Stored items:
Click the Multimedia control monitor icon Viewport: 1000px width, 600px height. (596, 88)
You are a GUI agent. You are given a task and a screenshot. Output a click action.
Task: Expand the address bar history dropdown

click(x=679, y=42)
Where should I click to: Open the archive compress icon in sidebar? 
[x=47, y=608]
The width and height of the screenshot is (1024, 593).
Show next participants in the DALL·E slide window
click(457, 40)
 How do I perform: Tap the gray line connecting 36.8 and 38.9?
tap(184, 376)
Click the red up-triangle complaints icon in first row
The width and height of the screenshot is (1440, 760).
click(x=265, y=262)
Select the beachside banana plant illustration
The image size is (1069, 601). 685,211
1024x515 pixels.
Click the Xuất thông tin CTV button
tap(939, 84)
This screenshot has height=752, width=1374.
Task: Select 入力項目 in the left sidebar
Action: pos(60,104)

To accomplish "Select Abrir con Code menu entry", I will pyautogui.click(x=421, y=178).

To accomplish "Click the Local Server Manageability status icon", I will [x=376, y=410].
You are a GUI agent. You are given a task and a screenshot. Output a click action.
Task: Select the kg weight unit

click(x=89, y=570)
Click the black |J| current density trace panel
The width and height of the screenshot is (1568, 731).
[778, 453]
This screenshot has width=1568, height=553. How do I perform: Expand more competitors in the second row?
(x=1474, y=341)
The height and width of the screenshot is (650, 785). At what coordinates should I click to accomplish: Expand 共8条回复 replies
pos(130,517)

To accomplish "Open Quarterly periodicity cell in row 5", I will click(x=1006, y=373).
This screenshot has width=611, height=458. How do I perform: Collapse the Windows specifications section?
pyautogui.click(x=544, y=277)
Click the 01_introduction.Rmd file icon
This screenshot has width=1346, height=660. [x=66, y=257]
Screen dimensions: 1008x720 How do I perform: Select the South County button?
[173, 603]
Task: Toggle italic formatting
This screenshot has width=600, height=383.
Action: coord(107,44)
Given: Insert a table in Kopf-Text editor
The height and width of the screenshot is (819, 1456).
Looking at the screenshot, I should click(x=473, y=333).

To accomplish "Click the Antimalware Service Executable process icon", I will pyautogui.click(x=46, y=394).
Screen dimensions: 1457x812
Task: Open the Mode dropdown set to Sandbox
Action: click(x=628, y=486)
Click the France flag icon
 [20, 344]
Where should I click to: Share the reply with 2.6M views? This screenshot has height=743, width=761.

■ **What you need to do**
Taking the entries above, please repeat each one exactly.

■ **Task result**
Click the Multimedia control monitor icon Viewport: 1000px width, 600px height. (596, 88)
You are a GUI agent. You are given a task and a screenshot. Output a click action.
Task: Expand the address bar history dropdown

click(x=679, y=42)
Where should I click to: Open the archive compress icon in sidebar? 
[x=47, y=608]
The width and height of the screenshot is (1024, 593).
Show next participants in the DALL·E slide window
click(457, 40)
 How do I perform: Tap the gray line connecting 36.8 and 38.9?
tap(184, 376)
Click the red up-triangle complaints icon in first row
The width and height of the screenshot is (1440, 760).
click(x=265, y=262)
Select the beachside banana plant illustration
The image size is (1069, 601). 685,211
1024x515 pixels.
Click the Xuất thông tin CTV button
tap(939, 84)
This screenshot has height=752, width=1374.
Task: Select 入力項目 in the left sidebar
Action: pos(60,104)

To accomplish "Select Abrir con Code menu entry", I will pyautogui.click(x=421, y=178).

To accomplish "Click the Local Server Manageability status icon", I will [x=376, y=410].
You are a GUI agent. You are given a task and a screenshot. Output a click action.
Task: Select the kg weight unit

click(x=89, y=570)
Click the black |J| current density trace panel
The width and height of the screenshot is (1568, 731).
[778, 453]
This screenshot has width=1568, height=553. How do I perform: Expand more competitors in the second row?
(x=1474, y=341)
The height and width of the screenshot is (650, 785). At what coordinates should I click to accomplish: Expand 共8条回复 replies
pos(130,517)

To accomplish "Open Quarterly periodicity cell in row 5", I will click(x=1006, y=373).
This screenshot has width=611, height=458. How do I perform: Collapse the Windows specifications section?
pyautogui.click(x=544, y=277)
Click the 01_introduction.Rmd file icon
This screenshot has width=1346, height=660. [x=66, y=257]
Screen dimensions: 1008x720 How do I perform: Select the South County button?
[173, 603]
Task: Toggle italic formatting
This screenshot has width=600, height=383.
Action: coord(107,44)
Given: Insert a table in Kopf-Text editor
The height and width of the screenshot is (819, 1456).
Looking at the screenshot, I should click(x=473, y=333).

To accomplish "Click the Antimalware Service Executable process icon", I will pyautogui.click(x=46, y=394).
Screen dimensions: 1457x812
Task: Open the Mode dropdown set to Sandbox
Action: click(x=628, y=486)
Click the France flag icon
 [20, 344]
Where should I click to: Share the reply with 2.6M views? This screenshot has height=743, width=761.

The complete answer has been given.